* **Work order**:
Please repeat exactly, and only, the lines from the one containing "You are a computer-use" through the end of the records below, with no pictures.
=== Section Start ===
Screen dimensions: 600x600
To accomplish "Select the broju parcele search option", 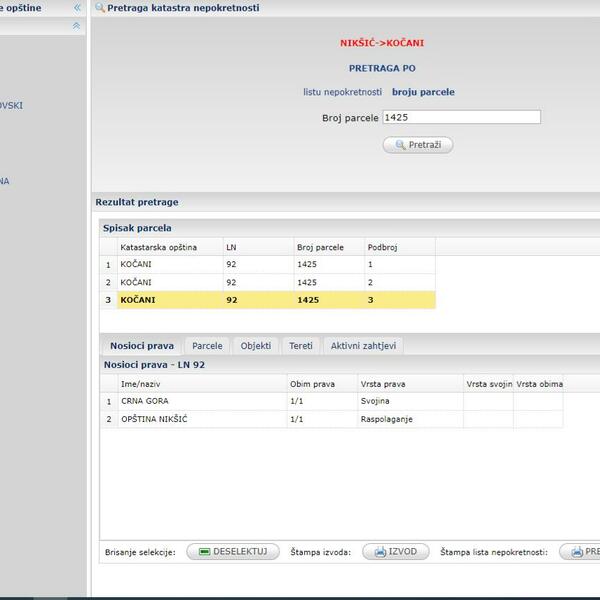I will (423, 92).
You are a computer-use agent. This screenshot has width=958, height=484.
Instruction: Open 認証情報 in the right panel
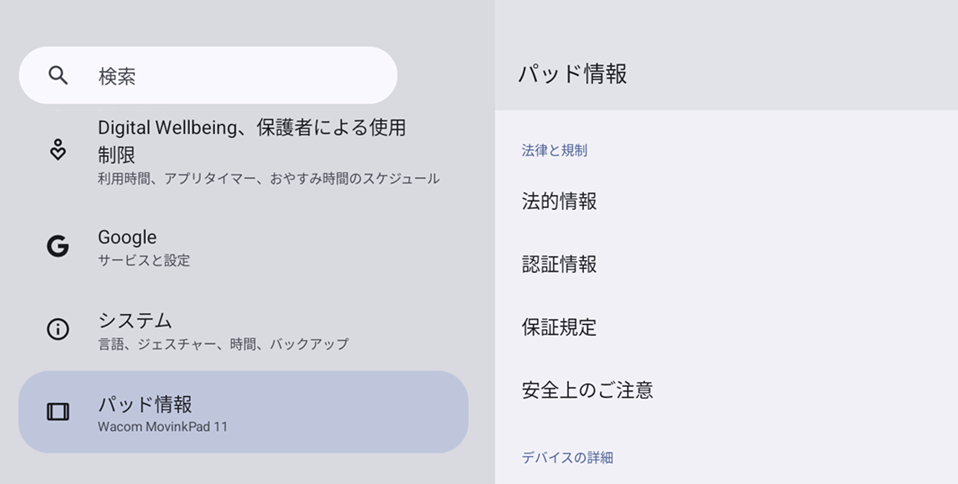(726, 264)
=== Section End ===
* **Finished task**:
You are a computer-use agent. This screenshot has width=958, height=484.
Instruction: Open 認証情報 in the right panel
(726, 264)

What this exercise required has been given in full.